The soil I step on is rich with volcanic ash and seasoned by the millions of feet that have walked here before me. These grounds hold the history of a society frozen in time, the most intriguing example of archaeological discovery we have. This site turns the average person into a historian, an archaeologist, and an anthropologist for a day. It makes accessible the marvels of the ancient Roman empire and brings this important discovery to the eyes and hands of visitors.
As I gaze over the plots and semi-fallen walls where houses once stood, I imagine the family that lived here. The mother cooking dinner in the kitchen with the help of her daughter, while the father tends to the fire and the son fetches water. Before lava spewed from Mt. Vesuvius, burying the town, these walls stood tall with beautiful architecture and a sturdy roof. Perhaps the son was the first to see the lava and hear the screams from victims. He raced home to warn his family, but they couldn’t escape in time. Hot lava buried their bodies, the remains of which were not discovered until thousands of years later.

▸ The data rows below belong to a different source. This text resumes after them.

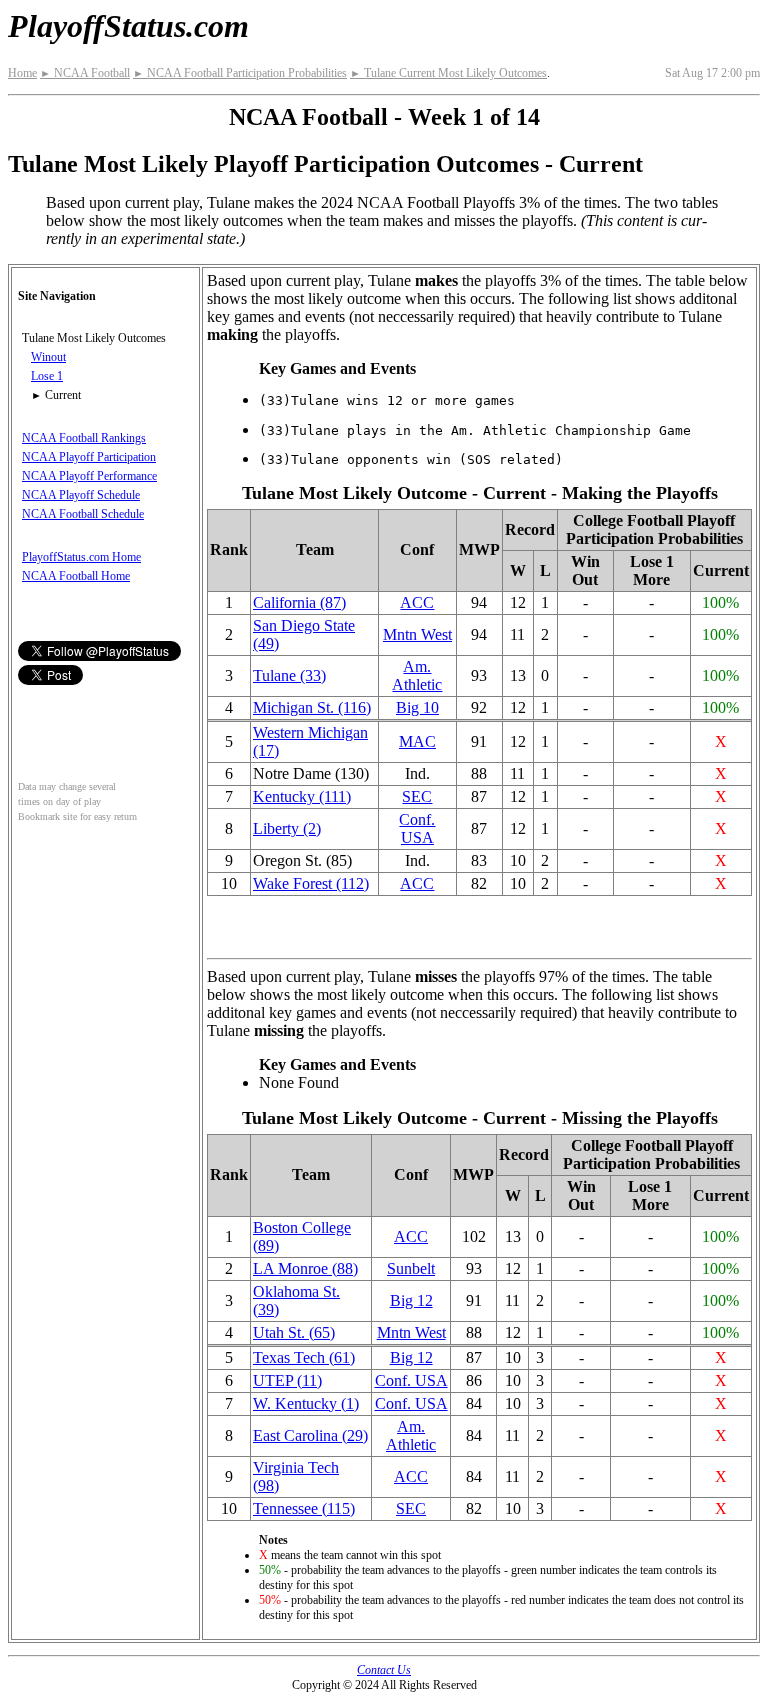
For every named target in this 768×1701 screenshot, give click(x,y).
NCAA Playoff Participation (89, 457)
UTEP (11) (287, 1380)
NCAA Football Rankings (84, 438)
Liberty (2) (287, 828)
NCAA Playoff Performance (89, 476)
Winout (48, 357)
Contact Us (384, 1670)
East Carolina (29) (310, 1435)
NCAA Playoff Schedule (81, 495)
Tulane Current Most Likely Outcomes (448, 73)
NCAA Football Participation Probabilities (240, 73)
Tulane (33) (289, 675)
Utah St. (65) (294, 1332)
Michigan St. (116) (312, 707)
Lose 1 (47, 376)
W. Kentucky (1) (306, 1403)
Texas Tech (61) (304, 1357)
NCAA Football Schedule (83, 514)
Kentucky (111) (302, 796)
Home (22, 73)
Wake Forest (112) (311, 883)
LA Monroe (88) (305, 1268)
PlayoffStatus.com (128, 26)
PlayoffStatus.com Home (81, 557)
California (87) (299, 602)
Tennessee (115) (304, 1508)
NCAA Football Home (76, 576)
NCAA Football (85, 73)
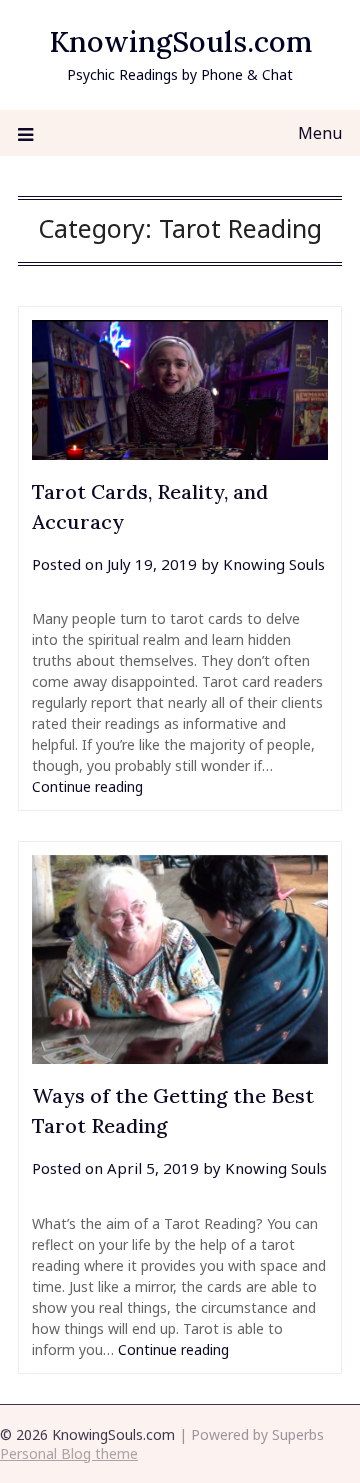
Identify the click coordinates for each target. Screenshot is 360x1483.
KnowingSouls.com (180, 41)
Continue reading (87, 786)
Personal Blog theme (69, 1453)
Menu (320, 133)
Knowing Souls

We now find remains of bodies, of tools and household items, of temples and columns and amphitheaters. We find rows of jugs, which held perhaps water or wine or something else entirely. We have only hints and clues into the lives of Pompeii’s residents but not the whole story. It leaves us with questions, it leaves us guessing, and it continues to captivate our attention.
A city buried in lava, lost in time, only to be rediscovered thousands of years later. How did we stumble upon this lost city? Pliny the Younger saw the catastrophe unfold from afar and wrote about it in a letter to his father. We found an entire city because one man wrote a letter. What a lucky discovery!
I run my hand along the brick wall as I walk down these ancient streets and the rough texture against my fingertips brings me into the reality of this city. These are the same walls built by the Romans, and they are somehow still here for me to touch. I listen to the audioguide as I stroll the empty streets of Pompeii and make my way over to the amphitheater. Choosing a seat in the middle of the stone bleachers, I look down to the stage.
On that stage I can picture the competitions and games that were played. I can see the town leaders making announcements to the masses. I imagine the theatrical performances that graced this stage. In 82 A.D. there may have been someone just like me sitting in this seat, enjoying the show playing out on stage. She may have been my age but our lives couldn’t be more different. From this seat I am transported back to her day, trying to imagine how life was in Pompeii before the eruption of Mount Vesuvius, and I think I must be so lucky to have this opportunity.